Detection of Compromised Models Using Bayesian Optimization

Modern AI is largely driven by machine learning. Recent machine learning algorithms such as deep neural networks (DNN) have become quite effective in many recognition tasks e.g., object recognition, face recognition, speech recognition, etc. Due to their effectiveness, these models are already catering to user needs in the real world. To handle the service requests from large number of users and meet round the clock demand, these models are usually hosted on cloud platforms (e.g., Microsoft Azure ML Studio). When hosting a model on the cloud, there may be security concerns. For example, during the transit of the model to the cloud, a malicious third party can alter the model or sometimes the cloud provider itself may use a lossy compression on the model to efficiently manage the server resources.
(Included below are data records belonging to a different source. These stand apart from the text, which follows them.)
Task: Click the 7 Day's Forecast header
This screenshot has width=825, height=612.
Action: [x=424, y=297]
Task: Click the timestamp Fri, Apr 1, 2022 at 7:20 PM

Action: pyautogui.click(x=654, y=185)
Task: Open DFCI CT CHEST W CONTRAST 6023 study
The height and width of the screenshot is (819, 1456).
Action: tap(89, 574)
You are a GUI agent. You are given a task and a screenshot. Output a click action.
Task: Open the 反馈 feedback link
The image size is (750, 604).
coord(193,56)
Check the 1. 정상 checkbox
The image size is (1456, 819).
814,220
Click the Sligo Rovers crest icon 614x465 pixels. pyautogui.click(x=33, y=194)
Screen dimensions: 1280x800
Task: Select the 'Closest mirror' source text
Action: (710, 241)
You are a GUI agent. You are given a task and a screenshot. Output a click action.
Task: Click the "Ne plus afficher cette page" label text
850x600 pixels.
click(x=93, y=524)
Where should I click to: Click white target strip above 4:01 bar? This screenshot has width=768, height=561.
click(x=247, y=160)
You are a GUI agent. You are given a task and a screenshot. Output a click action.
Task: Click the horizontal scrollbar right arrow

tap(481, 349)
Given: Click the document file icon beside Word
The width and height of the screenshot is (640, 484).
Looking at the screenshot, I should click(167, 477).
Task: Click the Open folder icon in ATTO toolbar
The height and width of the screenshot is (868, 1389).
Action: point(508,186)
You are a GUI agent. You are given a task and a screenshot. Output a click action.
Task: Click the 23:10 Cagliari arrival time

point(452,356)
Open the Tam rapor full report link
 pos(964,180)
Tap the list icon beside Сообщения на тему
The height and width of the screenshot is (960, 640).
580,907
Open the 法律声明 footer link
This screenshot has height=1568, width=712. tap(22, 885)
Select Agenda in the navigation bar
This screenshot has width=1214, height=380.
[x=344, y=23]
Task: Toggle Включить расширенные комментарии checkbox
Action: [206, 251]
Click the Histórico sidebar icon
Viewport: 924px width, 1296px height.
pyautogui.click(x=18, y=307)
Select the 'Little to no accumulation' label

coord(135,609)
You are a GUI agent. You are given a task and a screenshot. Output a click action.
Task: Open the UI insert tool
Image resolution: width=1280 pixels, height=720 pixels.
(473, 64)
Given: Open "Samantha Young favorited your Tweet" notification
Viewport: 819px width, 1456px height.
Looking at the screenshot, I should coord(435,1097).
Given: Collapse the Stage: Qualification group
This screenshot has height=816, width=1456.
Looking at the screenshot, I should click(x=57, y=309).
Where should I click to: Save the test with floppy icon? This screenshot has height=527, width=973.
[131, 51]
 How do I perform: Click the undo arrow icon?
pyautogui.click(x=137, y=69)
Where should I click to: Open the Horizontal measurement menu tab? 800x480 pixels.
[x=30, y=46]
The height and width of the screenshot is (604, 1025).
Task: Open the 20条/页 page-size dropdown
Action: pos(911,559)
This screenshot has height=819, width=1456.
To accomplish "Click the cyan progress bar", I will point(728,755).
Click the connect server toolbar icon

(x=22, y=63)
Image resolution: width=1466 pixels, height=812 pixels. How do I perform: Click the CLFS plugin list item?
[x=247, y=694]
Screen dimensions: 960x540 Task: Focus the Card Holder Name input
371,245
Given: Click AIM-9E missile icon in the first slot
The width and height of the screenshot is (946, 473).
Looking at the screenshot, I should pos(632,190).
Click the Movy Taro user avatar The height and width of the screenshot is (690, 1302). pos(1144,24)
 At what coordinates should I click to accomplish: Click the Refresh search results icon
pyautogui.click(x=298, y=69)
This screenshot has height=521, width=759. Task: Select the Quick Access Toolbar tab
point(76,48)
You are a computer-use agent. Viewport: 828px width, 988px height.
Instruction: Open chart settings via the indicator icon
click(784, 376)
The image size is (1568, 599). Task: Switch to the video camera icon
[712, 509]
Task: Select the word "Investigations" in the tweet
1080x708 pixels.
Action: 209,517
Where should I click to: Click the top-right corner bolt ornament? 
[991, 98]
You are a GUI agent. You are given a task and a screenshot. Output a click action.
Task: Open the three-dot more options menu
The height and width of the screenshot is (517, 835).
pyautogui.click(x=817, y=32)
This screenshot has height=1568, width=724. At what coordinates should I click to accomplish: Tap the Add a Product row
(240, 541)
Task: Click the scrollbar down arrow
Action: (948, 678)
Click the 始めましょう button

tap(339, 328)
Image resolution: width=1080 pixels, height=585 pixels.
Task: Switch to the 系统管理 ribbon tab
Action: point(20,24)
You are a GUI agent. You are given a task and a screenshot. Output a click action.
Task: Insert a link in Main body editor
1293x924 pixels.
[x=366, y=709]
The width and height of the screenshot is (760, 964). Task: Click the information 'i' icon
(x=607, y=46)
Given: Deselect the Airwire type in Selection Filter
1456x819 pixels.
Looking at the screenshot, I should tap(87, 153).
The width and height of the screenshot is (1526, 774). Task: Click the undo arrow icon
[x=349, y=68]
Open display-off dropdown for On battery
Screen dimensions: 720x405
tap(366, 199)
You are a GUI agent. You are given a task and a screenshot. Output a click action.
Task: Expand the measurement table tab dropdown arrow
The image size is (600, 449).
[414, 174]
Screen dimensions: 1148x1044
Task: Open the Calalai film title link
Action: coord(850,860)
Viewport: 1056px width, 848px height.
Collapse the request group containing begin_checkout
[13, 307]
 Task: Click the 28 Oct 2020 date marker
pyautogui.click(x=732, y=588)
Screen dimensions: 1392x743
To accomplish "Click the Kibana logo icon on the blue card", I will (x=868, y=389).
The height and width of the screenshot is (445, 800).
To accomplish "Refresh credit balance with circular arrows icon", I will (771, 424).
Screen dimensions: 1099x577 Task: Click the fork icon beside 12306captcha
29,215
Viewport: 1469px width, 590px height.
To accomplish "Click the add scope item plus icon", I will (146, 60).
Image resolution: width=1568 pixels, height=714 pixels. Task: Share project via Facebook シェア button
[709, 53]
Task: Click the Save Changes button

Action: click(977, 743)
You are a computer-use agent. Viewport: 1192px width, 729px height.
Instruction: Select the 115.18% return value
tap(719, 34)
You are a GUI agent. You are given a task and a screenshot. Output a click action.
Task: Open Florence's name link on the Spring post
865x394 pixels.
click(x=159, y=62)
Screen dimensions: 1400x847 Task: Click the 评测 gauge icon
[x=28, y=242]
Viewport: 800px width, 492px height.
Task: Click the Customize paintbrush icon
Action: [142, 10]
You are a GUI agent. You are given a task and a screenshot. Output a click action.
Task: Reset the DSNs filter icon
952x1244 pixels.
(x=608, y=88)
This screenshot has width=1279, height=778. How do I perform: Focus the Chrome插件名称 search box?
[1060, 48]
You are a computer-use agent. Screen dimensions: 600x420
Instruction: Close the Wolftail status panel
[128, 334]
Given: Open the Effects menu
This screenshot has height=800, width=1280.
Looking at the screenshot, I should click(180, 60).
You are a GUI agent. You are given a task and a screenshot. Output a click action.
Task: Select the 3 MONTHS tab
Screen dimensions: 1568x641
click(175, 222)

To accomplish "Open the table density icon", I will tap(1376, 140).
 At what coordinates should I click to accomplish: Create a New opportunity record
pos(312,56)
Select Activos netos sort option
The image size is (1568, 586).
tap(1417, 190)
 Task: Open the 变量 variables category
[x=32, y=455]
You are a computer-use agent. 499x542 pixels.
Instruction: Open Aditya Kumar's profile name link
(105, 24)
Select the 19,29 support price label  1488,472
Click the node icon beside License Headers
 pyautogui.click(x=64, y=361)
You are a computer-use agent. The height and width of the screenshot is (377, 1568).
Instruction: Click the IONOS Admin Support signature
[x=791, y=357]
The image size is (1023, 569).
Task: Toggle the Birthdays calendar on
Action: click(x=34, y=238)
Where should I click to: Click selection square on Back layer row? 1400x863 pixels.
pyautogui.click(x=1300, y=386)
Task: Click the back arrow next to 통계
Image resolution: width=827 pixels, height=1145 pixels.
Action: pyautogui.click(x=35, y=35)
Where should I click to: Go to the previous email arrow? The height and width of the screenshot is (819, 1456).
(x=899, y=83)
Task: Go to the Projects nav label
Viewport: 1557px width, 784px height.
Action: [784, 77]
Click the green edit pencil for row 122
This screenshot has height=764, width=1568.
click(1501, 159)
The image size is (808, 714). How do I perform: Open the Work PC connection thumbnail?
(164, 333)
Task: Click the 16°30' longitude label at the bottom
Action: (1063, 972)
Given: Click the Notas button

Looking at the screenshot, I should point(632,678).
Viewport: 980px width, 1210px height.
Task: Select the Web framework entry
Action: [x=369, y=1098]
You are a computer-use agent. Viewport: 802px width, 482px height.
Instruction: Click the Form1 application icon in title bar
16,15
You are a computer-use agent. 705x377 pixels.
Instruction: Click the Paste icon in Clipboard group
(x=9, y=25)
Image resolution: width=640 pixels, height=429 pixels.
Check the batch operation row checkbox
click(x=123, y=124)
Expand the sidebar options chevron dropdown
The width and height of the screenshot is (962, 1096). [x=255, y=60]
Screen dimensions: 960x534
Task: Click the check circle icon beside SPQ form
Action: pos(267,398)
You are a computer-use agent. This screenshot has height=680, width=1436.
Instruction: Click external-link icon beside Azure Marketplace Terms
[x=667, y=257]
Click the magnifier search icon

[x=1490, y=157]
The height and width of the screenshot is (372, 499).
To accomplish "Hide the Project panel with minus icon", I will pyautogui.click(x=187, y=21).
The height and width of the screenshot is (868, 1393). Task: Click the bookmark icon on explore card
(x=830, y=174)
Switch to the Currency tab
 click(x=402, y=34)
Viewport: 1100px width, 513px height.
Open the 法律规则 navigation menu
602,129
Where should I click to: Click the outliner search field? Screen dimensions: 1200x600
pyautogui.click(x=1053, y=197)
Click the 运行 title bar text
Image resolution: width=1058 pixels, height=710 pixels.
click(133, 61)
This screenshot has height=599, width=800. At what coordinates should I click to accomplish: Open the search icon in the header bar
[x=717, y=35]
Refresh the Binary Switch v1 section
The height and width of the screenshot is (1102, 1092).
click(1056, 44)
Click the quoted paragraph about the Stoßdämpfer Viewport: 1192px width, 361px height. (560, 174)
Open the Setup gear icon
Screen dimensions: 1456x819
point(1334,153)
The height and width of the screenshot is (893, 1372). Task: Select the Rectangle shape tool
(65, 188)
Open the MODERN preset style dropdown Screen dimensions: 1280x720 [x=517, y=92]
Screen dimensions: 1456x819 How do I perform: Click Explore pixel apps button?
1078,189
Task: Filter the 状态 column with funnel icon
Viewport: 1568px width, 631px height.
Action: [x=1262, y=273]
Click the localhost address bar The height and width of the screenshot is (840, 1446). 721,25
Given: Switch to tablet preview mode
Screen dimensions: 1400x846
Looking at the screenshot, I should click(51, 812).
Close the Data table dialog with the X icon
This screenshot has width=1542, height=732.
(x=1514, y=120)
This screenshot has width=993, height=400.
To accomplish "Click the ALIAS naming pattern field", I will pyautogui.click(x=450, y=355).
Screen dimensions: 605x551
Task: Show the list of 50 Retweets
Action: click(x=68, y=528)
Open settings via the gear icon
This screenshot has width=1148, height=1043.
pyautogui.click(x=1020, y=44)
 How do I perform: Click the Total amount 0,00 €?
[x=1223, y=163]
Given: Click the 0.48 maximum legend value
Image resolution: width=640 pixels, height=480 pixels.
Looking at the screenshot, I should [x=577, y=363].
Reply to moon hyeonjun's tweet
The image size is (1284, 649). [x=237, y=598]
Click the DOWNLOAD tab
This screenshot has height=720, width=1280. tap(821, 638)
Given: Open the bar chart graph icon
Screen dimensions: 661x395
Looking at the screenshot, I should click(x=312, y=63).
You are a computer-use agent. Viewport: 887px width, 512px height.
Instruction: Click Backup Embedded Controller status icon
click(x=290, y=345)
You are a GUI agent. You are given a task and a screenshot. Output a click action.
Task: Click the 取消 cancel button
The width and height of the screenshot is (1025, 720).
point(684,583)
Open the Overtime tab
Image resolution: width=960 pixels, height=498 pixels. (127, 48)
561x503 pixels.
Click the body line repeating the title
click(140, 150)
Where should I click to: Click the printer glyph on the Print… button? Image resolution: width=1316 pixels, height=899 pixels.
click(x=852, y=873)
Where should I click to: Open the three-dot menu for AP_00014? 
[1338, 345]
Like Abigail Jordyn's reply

We propose a method to detect such model compromises via sensitive samples. Finding the best sensitive sample boils down to an optimization problem where the sensitive sample maximizes the difference in the prediction between the original and the modified model. The optimization problem is challenging as (1) the altered model is unknown (2) we have to search a sensitive sample in high-dimensional data space and (3) the optimization problem is a non-convex problem. To overcome these challenges, we first use a variational autoencoder to transform high-dimensional data to a non-linear low-dimensional space and then uses Bayesian optimization to find the optimal sensitive sample. Our proposed method is capable of generating a sensitive sample that can detect model compromise without incurring much cost by multiple queries.